# Source material

---+---

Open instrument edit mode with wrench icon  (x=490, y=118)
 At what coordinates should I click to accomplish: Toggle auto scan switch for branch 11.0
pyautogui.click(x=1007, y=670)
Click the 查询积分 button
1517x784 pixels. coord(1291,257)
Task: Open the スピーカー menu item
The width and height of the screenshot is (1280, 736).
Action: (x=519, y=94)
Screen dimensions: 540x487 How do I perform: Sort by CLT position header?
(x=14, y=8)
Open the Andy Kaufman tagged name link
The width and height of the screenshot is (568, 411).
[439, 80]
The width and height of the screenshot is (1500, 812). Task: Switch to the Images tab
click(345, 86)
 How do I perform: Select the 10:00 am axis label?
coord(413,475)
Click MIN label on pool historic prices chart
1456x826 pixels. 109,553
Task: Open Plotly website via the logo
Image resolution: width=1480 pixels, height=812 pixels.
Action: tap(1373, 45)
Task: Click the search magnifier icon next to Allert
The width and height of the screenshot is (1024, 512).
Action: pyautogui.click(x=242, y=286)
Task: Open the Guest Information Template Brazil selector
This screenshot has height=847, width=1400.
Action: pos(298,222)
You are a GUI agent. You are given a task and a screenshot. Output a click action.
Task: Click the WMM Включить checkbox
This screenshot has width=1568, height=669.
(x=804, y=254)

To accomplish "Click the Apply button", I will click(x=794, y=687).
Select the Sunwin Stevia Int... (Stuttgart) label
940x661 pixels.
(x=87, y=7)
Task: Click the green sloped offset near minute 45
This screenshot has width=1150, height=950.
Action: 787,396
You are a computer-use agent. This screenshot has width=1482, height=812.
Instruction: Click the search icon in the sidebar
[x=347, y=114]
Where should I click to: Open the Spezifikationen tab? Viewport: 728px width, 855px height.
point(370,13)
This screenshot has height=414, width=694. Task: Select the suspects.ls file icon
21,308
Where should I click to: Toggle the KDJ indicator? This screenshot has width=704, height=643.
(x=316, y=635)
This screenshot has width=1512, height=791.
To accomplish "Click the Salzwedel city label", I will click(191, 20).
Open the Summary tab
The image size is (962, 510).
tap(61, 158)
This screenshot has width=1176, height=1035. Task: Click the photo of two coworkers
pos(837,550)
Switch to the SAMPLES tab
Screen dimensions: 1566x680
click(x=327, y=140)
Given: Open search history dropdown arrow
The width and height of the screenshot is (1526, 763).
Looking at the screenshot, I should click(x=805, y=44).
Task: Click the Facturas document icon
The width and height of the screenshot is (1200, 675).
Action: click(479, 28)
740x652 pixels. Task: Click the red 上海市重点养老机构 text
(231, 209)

---+---

# Task brief
Search the data above for "agent" and copy every line where it turns up.

# Answer to this exercise
You are a GUI agent. You are given a task and a screenshot. Output a click action.
You are a computer-use agent. This screenshot has width=1482, height=812.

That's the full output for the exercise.